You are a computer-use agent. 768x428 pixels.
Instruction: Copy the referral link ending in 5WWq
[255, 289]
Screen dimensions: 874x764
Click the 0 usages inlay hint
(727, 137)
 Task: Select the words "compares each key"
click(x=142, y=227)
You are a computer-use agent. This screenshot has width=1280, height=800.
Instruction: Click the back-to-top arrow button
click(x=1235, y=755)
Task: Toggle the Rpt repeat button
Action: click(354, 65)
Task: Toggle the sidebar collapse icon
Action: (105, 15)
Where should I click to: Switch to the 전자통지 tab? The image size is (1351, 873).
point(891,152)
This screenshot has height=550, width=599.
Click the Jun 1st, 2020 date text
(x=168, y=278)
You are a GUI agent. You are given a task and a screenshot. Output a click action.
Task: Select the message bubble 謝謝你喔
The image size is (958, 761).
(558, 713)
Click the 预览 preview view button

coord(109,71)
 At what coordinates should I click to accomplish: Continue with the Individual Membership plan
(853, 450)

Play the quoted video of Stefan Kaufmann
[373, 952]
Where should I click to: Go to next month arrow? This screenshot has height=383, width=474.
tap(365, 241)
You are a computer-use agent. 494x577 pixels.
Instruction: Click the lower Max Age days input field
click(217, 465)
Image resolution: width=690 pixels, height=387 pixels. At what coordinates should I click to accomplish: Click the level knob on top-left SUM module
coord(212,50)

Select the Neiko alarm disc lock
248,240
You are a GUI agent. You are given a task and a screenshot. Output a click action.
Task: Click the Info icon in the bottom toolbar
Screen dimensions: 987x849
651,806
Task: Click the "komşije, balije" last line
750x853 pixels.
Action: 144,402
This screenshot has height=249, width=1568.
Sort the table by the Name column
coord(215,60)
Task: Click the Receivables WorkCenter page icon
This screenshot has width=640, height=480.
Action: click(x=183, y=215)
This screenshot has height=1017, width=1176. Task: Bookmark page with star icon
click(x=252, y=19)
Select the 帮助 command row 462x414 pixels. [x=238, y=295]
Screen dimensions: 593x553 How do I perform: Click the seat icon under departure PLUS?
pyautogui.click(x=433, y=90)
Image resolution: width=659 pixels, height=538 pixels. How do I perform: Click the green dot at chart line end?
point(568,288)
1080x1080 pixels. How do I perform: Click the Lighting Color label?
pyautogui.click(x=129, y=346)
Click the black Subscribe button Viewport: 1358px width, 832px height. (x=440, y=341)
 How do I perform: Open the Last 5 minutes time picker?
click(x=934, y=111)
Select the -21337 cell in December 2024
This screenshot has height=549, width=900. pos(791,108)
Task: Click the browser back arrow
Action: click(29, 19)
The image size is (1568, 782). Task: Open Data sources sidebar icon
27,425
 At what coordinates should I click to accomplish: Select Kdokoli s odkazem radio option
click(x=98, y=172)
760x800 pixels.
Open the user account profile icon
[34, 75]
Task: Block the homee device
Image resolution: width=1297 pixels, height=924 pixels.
.....
Work to complete
Gather every line from the entries above that contains the word "size", and list them.

Full output
Where should I click to: Switch to the 전자통지 tab? The image size is (1351, 873).
The image size is (958, 761).
The image size is (1568, 782). Task: Open Data sources sidebar icon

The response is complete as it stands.